Having some concern that this crack would impact the foundation of my house, I called a friend of mine to come over and check it out. He couldn’t believe it either.
To make a long story short, through a series of calls and visits from various experts and others, we’ve determined that under that part of my yard there is…
A small underground cavern filled with Indian artifacts.
It seems almost like it couldn’t be true, so let me provide a little more background.
When I bought my lot to build on, there was a very large, old Sycamore tree near where this crack showed up. I spent a few weeks deciding if I should cut down the tree or build around it. Finally, after consulting an arborist who seemed to view this as a great money-making venture for himself, I decided the tree was too old and unstable to keep. Plus the tree was going to end up being about ten feet from the corner of the house, so if it fell the wrong way in a storm, it would probably wipe out my sunroom.

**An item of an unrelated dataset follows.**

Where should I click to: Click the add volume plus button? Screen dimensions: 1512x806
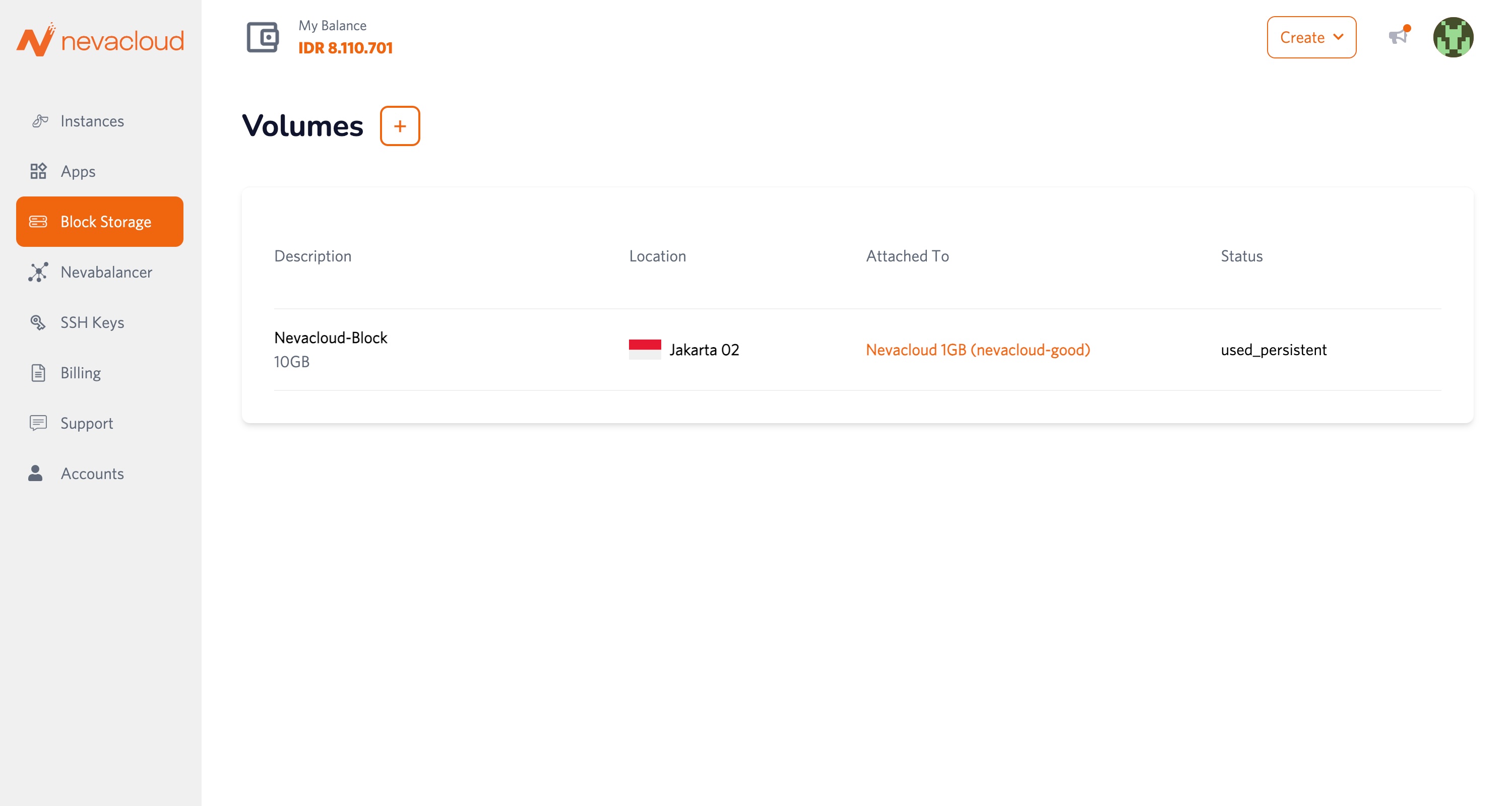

It took three days for a crew to first cut the tree down, then cut it up, then haul it off. The tree turned out to be about 90 feet tall, six feet in diameter and completely hollow inside. I still believe it was the right decision to have the tree removed.
But I always felt bad about cutting down that tree, thinking about what history it had witnessed, and about how it was probably old enough for Indians to sit under it on a large boulder that used to be there, back when Indians lived in this area.
I thought of that history when I once found a molded piece of rock that looks like it is shaped like a bird buried in the ground near where that tree had stood offering shade for all those years.
Was this rock an Indian child’s toy?
And now this! An underground cavern filled with Indian artifacts.
I was asked by the authorities not to say too much about this, but they agreed I could put information on my blog starting April 1st as long as I didn’t include pictures. That’s when they’ll be ready with their own press releases.
They say it is up to me to decide if I should allow archaeologists to come dig for the Indian artifacts or just leave it alone. If they dig it up, I’m likely to lose that whole section of garden for several years and will have people in my back yard digging for quite a while.
They also all agree that the crack is stable and isn’t likely to get any bigger. In fact, they think it could disappear at times and reappear at times, depending on the weather and all. So it is really my choice on whether or not to allow for further exploration.
It’s a lot to ponder on today. What would you do?